Agora, cheguei a um ponto da leitura que me pareceu incrivelmente parecido com a o confronto entre exército e moradores do morro do Alemão, noticiado em todos os jornais nesta semana. Acompanhem:

Como dá para ver, a relação das autoridades (seja a polícia, seja o exército) nas comunidades carentes, atualmente, é de abandono intercalado por alguns períodos de interferência – geralmente truculenta.

Agora, leiam alguns trechos de O Cortiço e vejam como esta relação de ódio e desconfiança é antiga:

“A polícia era o grande terror daquela gente, porque, sempre que penetrava em qualquer estalagem, havia grande estropício; à capa* de evitar e punir o jogo e a bebedeira, os urbanos invadiam os quartos, quebravam o que lá estava, punham tudo em polvorosa. Era uma questão de ódio velho.”

*à capa = com o pretexto

06/09/2011 – Manifestação no Alemão reuniu cerca de 150 pessoas | Foto: Jadson Marques / Folhapress

“Era impossível invadir aquele baluarte com tão poucos elementos, mas a polícia teimava, não mais por obrigação que por necessidade pessoal de desforço. Semelhante resistência os humilhava. Se tivessem espingardas fariam fogo. O único deles que conseguiu trepar à barricada rolou de lá abaixo sob uma carga de pau que teve de ser carregado para a rua pelos companheiros.”

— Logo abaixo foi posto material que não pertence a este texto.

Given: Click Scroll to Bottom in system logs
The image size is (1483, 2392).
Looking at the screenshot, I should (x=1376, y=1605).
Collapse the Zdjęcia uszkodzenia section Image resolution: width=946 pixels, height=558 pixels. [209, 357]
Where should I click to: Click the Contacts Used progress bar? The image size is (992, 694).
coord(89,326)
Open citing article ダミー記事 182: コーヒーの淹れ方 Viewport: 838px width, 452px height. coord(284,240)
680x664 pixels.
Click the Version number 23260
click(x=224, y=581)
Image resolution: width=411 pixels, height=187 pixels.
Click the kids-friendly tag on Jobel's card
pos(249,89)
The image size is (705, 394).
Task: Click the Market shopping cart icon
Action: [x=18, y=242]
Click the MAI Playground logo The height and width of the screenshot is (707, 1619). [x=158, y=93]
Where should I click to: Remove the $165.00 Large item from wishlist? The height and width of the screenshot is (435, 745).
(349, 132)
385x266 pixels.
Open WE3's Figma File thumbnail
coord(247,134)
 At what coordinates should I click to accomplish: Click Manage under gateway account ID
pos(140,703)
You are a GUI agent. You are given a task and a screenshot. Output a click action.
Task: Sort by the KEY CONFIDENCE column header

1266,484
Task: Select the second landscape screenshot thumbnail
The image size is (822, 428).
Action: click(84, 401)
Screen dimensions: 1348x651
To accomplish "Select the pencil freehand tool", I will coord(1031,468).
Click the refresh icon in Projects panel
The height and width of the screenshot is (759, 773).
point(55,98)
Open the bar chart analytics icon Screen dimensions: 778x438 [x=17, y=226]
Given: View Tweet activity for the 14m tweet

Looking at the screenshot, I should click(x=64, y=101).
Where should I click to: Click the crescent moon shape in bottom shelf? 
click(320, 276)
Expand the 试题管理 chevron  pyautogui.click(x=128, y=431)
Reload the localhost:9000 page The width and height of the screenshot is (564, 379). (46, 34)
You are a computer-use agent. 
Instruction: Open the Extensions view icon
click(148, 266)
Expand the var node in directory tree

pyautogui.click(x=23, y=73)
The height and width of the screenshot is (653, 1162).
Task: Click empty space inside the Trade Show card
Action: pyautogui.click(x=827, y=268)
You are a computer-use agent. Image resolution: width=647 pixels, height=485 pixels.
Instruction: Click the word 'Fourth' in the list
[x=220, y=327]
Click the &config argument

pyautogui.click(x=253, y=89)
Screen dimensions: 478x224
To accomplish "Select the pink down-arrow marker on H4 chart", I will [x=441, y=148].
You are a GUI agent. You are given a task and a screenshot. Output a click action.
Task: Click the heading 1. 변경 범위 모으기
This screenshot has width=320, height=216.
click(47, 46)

06/09/2011 – Faixa no Complexo do Alemão: moradores reclamam da ação dos militares (Marco Antônio Cavalcanti/Ag.OGlobo)
“Fez-se logo medonha confusão. Cada qual pensou em salvar o que era seu. E os policiais, aproveitando o terror dos adversários, avançaram com ímpeto, levando na frente o que encontravam e penetrando enfim no infernal reduto, a dar espadeiradas para a direita e para a esquerda, como quem destroça uma boiada. A multidão atropelava-se, desembestando num alarido. Uns fugiam à prisão; outros cuidavam em defender a casa. Mas as praças, loucas de cólera, metiam dentro as portas e iam invadindo e quebrando tudo, sequiosas de vingança.”
O Cortiço, pág. 104 (Ed. Moderna)
6/09/2011- Dona de casa levou um tiro de bala de borracha durante o tumulto no Complexo do Alemão. Foto: Márcia Foletto / Agência O Globo

* Dica para você que está lendo O Cortiço para o vestibular: se você citar os confrontos entre exército e moradores do Alemão como exemplo da atualidade dessa obra, seu corretor vai adorar…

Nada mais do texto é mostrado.